A Justiça Federal determinou que a concessionária MRS Logística adote medidas para reforçar a segurança nas passagens de nível e nos trechos ferroviários localizados nos municípios mineiros de Simão Pereira, Santana do Deserto e Matias Barbosa. A decisão, proferida pela 2ª Vara Federal de Juiz de Fora, atende ao pedido do Ministério Público Federal (MPF), que buscava a adequação da operação ferroviária da empresa para prevenir acidentes e proteger as comunidades próximas às linhas férreas.
A origem do processo remonta a 2009, quando o Ministério Público do Estado de Minas Gerais (MPMG) ingressou com uma ação na Justiça Estadual para investigar deficiências na sinalização e nos dispositivos de segurança das passagens de nível nas áreas urbanas desses três municípios. A motivação veio após uma série de acidentes registrados ao longo da ferrovia, incluindo dois óbitos — entre eles o de uma criança de 11 anos, que perdeu a vida ao sair de uma passarela desprotegida e se aproximar dos trilhos.
Com o avanço da ação, o caso foi transferido para a Justiça Federal devido à intenção da concessionária de demolir uma estrutura considerada de interesse federal. O MPF manifestou-se favorável à competência da Justiça Federal para julgar o caso, argumentando que a segurança no serviço de transporte ferroviário, por ser de responsabilidade da União, justificava a tramitação nessa instância.
Uma perícia técnica realizada pela Central de Apoio Técnico do Ministério Público mineiro identificou sérias falhas na sinalização e a inexistência de medidas protetivas adequadas em áreas densamente habitadas. O laudo indicou a necessidade de diversas ações corretivas, incluindo vedação das áreas próximas à ferrovia, instalação de dispositivos de redução de velocidade como quebra-molas e sonorizadores, e construção de passarelas para pedestres.
A sentença destaca que a MRS Logística, na condição de concessionária de serviço público, tem a obrigação legal de garantir a segurança não apenas dos usuários dos trens, mas também das comunidades vizinhas à ferrovia. De acordo com a Lei nº 8.987/1995, que trata das concessões, o serviço prestado deve ser adequado, contínuo, eficiente e seguro, respeitando os direitos fundamentais da população.

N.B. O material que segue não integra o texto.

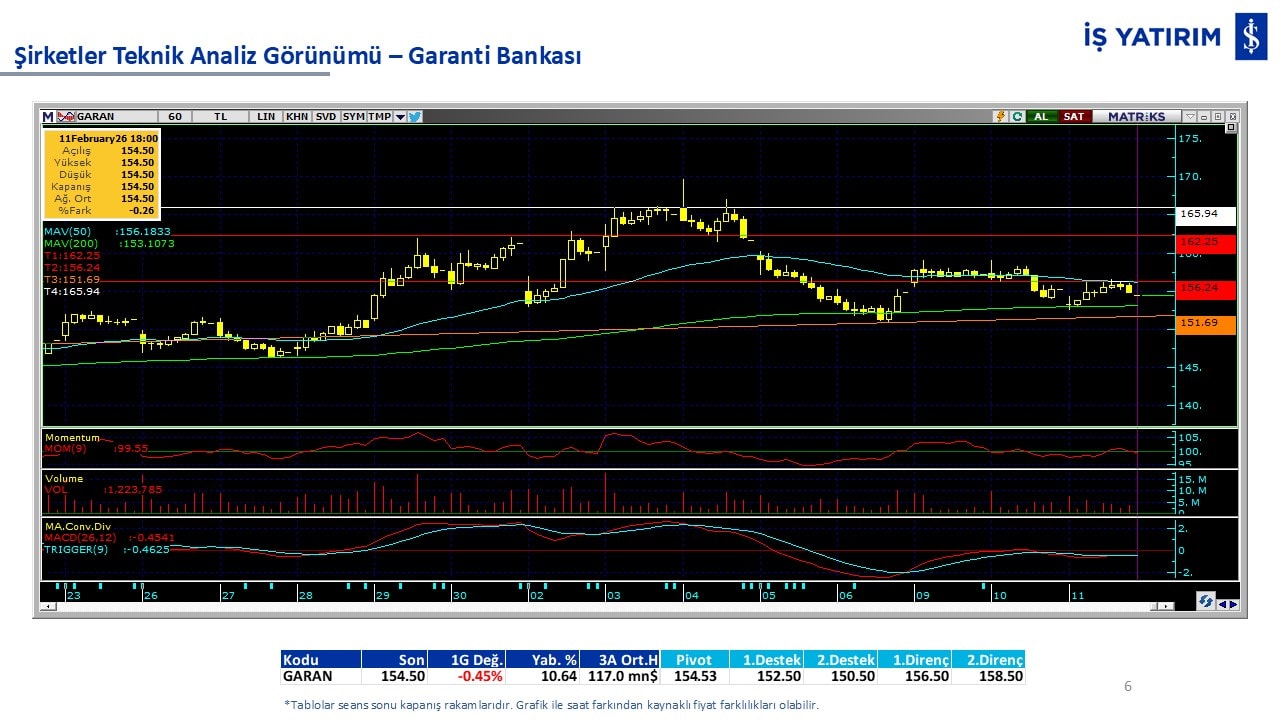Click the small square icon above price axis
Screen dimensions: 1280x720
tap(1231, 128)
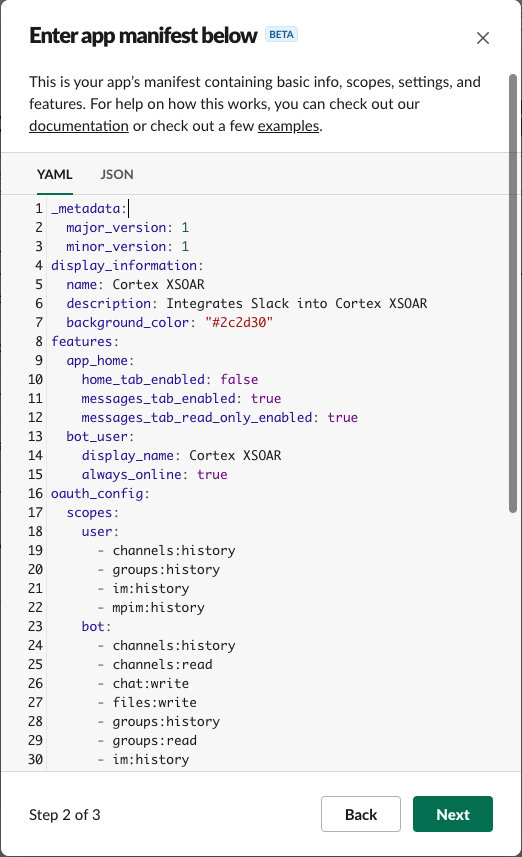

Além disso, a decisão judicial ressalta que, ao explorar comercialmente a ferrovia, a concessionária obtém benefícios econômicos que a tornam responsável por prevenir os riscos criados ou perpetuados pela sua atividade. Assim, a adoção de medidas de segurança torna-se imprescindível para evitar novos acidentes e promover a proteção dos moradores.
Entre as determinações impostas à MRS Logística estão a substituição e readequação da sinalização vertical e horizontal nas passagens de nível em Simão Pereira, Santana do Deserto e Matias Barbosa; a construção de quebra-molas e sonorizadores; e a instalação de sinalização sonora e luminosa com cancelas automáticas. Em alguns trechos, será obrigatória a presença contínua de operadores capacitados para acionar os mecanismos de segurança.
Outras exigências incluem a construção de muros ou cercas que isolem a faixa de domínio da ferrovia em áreas habitadas; a instalação de passarela ou barreiras que impeçam o acesso ao bairro das Flores, em Santana do Deserto; e a implantação de uma chapa de proteção com guarda-corpo de 2,20 metros de altura na passarela próxima à Rua Dr. Luiz Brandão, em Matias Barbosa.
A Justiça também determinou que os trens reduzam a velocidade para até 20 quilômetros por hora nos trechos urbanos e em todas as passagens de nível, tanto urbanas quanto rurais, garantindo maior segurança nos cruzamentos e nas áreas com circulação de pedestres. A sentença representa um avanço importante na prevenção de acidentes ferroviários em regiões populosas de Minas Gerais.